Et ce puits, dans lequel tombait le ruisseau, était plein de sang. La mer épaisse et tranquille montait lentement de l’abîme. Elle semblait dormir dans son lit de rochers, et le ciel la reflétait en nuées de pourpre.

Alors je compris que là se rendait tout le sang versé par la violence. Depuis le premier meurtre, chaque blessure a pleuré ses larmes dans ce gouffre, et les larmes y ont coulé si abondantes que le gouffre s’est empli.

― J’ai vu, cette nuit, dit Gneuss, un torrent qui allait se jeter dans ce lac maudit.

― Frappé d’horreur, reprit Clérian, je m’approchai du bord, sondant du regard la profondeur des flots.

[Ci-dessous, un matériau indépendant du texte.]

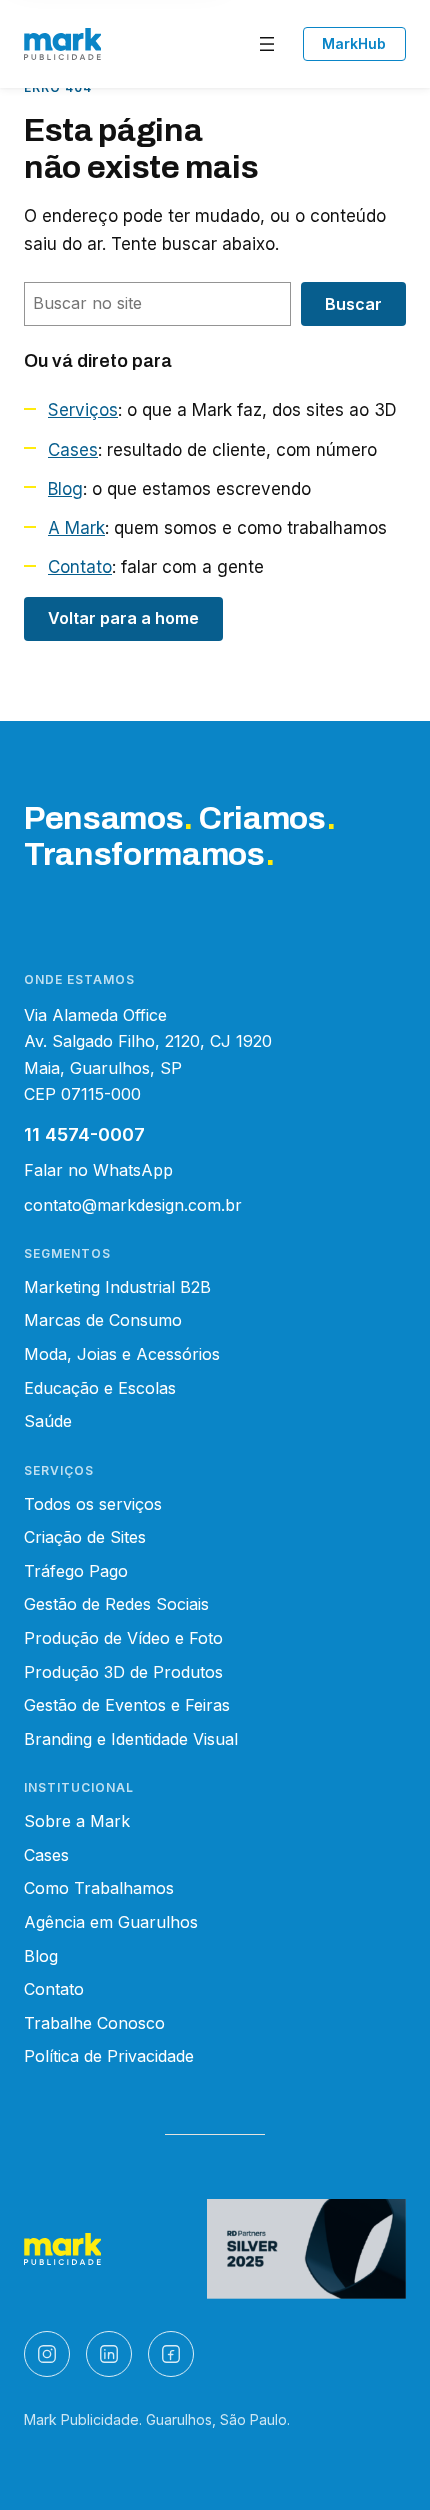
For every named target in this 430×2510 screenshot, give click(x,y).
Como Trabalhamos (99, 1888)
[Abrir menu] (267, 44)
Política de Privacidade (109, 2056)
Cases (73, 450)
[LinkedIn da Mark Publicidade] (109, 2354)
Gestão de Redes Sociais (116, 1604)
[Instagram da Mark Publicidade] (47, 2354)
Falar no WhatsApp (98, 1170)
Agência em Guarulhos (111, 1922)
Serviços (83, 410)
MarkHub (354, 43)
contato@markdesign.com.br (133, 1205)
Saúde (48, 1421)
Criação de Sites (85, 1537)
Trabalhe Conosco (94, 2023)
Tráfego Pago (76, 1571)
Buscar (353, 304)
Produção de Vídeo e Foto (123, 1638)
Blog (65, 489)
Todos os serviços (93, 1504)
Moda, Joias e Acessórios (122, 1354)
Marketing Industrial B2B (117, 1287)
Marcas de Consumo (103, 1320)
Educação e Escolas (100, 1388)
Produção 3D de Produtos (123, 1672)
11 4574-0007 (84, 1134)
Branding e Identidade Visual (131, 1739)
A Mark (76, 528)
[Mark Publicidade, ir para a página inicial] (62, 44)
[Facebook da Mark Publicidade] (171, 2354)
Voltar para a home (123, 618)
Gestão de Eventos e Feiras (127, 1705)
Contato (80, 567)
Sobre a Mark (77, 1821)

Je reconnus à leur bruit sourd qu’ils s’enfonçaient jusqu’au centre de la terre, et, mon regard s’étant porté sur les rochers de l’enceinte, je vis que le flot en gagnait les cimes. La voix de l’abîme me cria : « Le flot qui monte, montera toujours et atteindra les sommets. Il montera encore, et alors un fleuve échappé du terrible bassin se précipitera dans les plaines. Les montagnes, lasses de lutter avec la vague, s’affaisseront. Le lac entier s’écroulera sur le monde, et l’inondera. C’est ainsi que des hommes qui naîtront, mourront noyés dans le sang versé par leurs pères. »

― Le jour est proche, dit Gneuss : les vagues étaient hautes, la nuit dernière.